(Text and element pointing entries)
===============

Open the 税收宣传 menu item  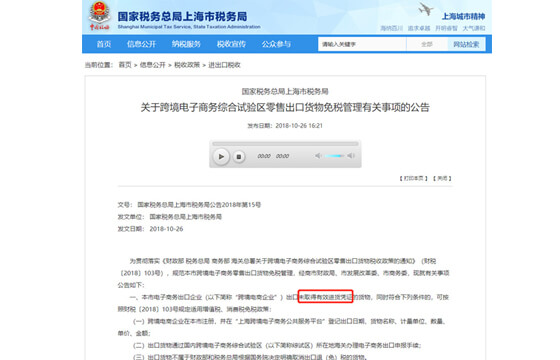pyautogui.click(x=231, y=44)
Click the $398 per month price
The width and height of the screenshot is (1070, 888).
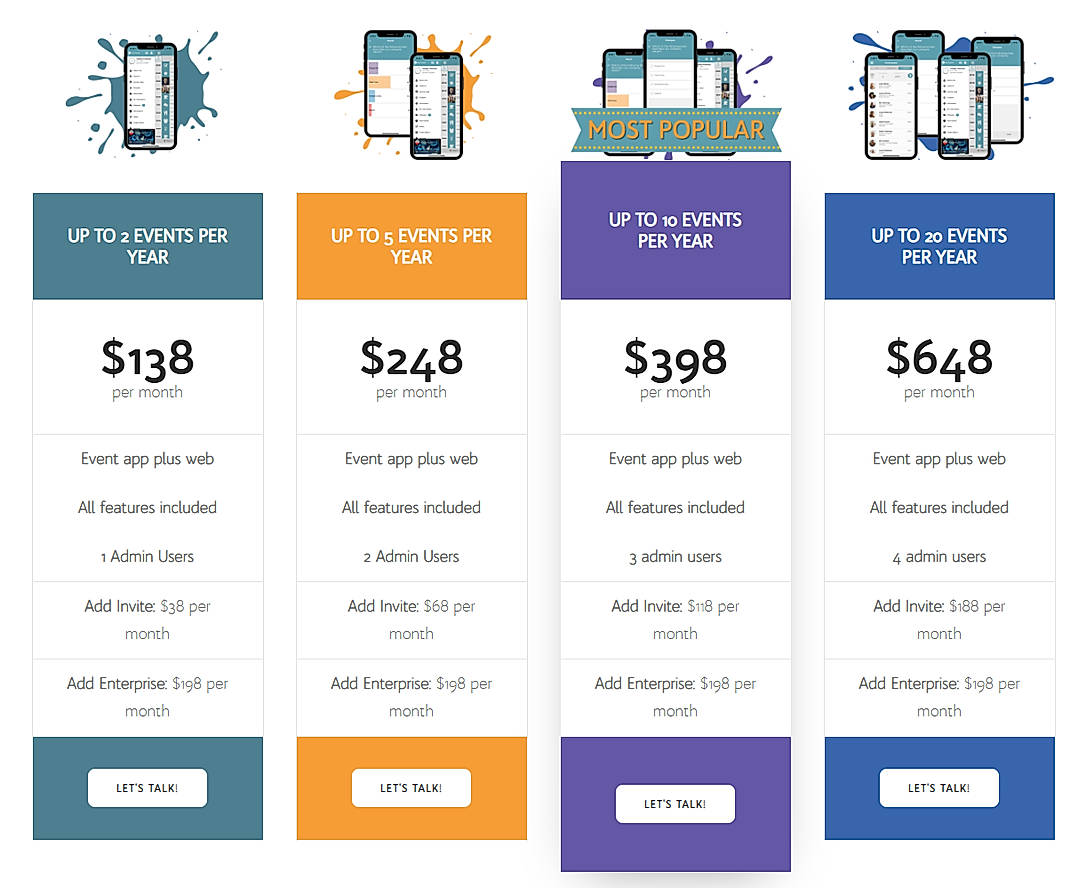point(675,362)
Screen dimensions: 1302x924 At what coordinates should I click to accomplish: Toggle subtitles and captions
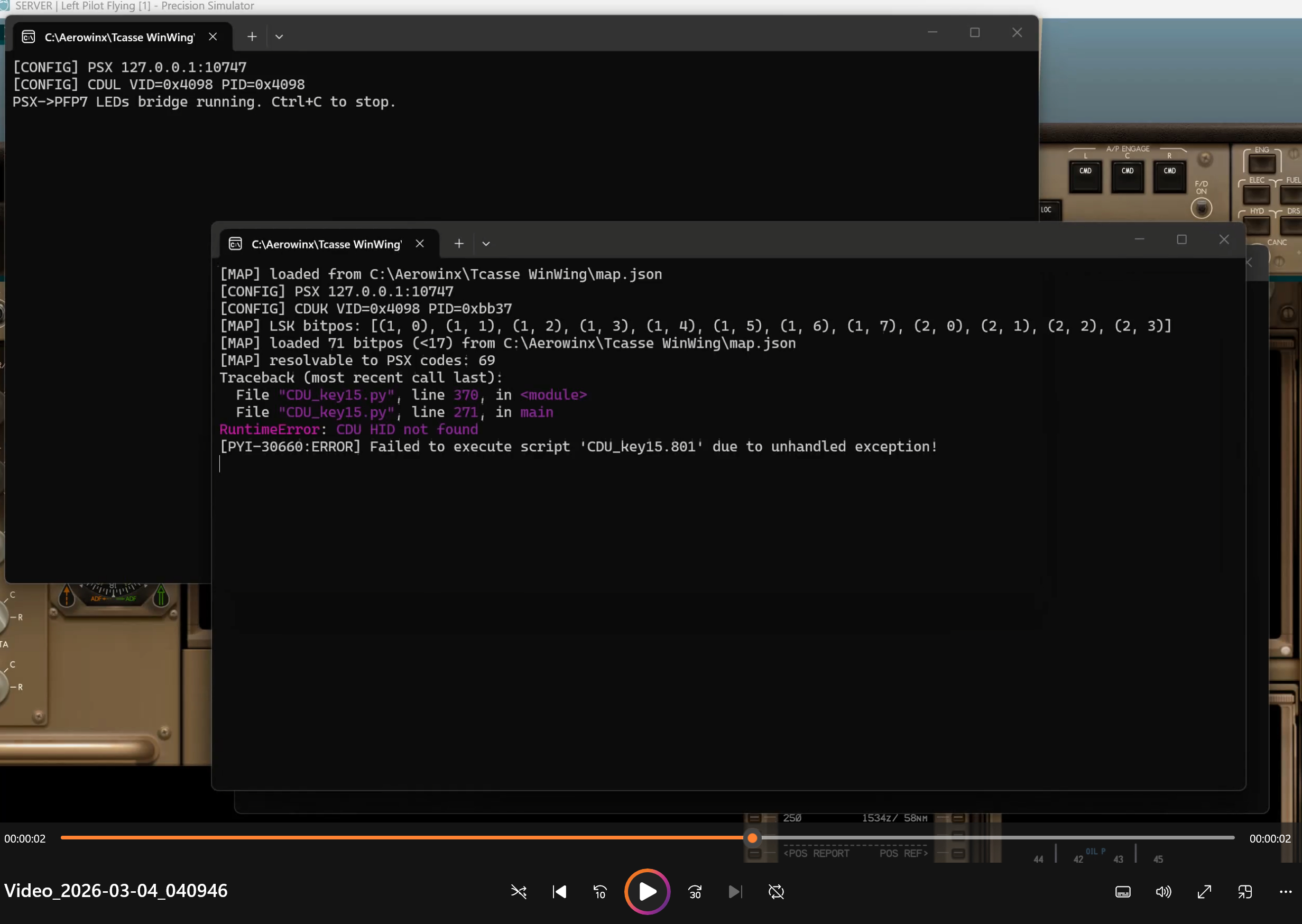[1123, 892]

===============

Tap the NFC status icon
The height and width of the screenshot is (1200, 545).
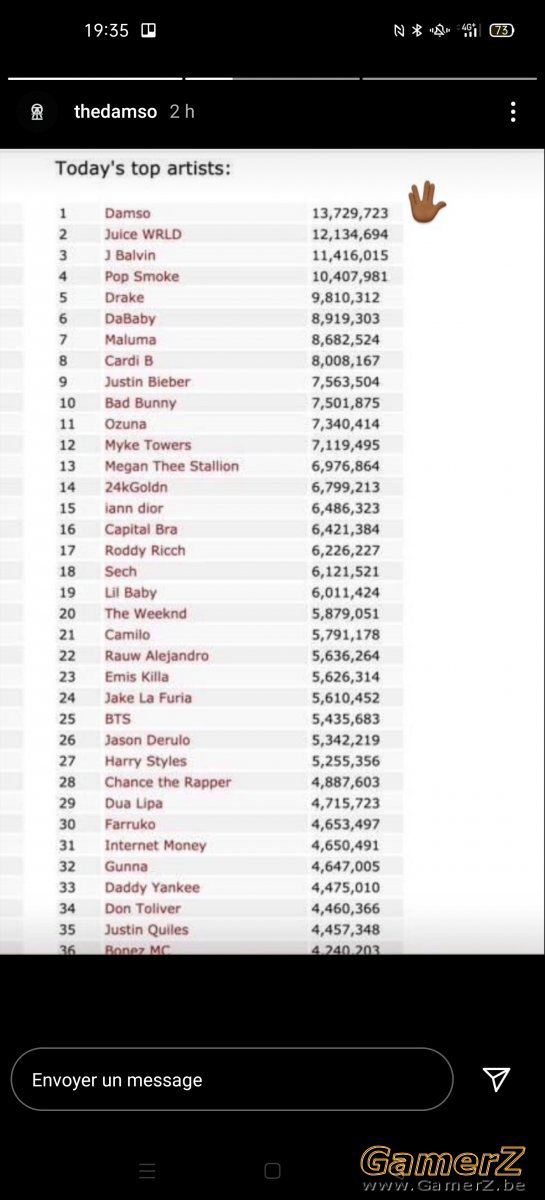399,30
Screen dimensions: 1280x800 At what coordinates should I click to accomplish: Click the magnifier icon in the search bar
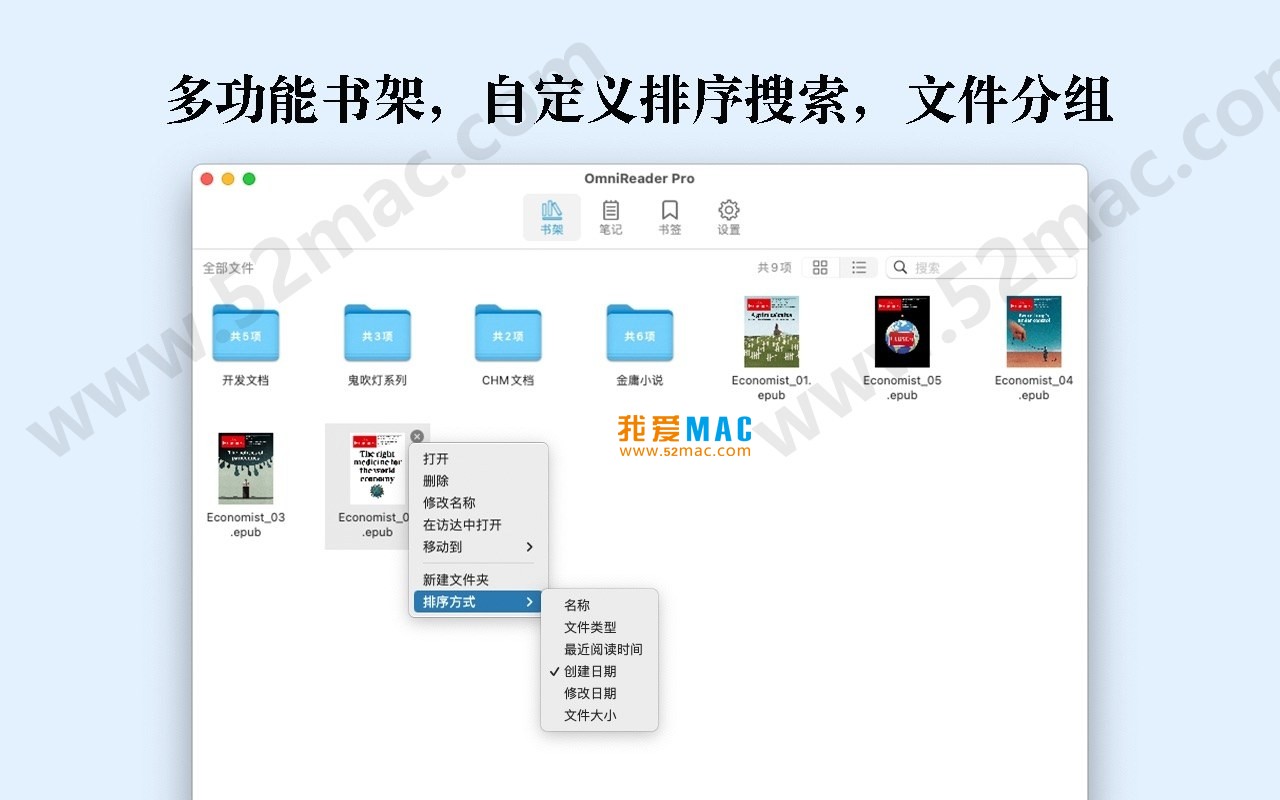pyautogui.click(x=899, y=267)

===============

- _Requirement_
Please reproduce, word for word, the lines from the one with "Click the $398 per month price" up to and including the one with "[1123, 892]". Omit the pictures.

- _Response_
Click the $398 per month price
The width and height of the screenshot is (1070, 888).
point(675,362)
Screen dimensions: 1302x924 At what coordinates should I click to accomplish: Toggle subtitles and captions
[1123, 892]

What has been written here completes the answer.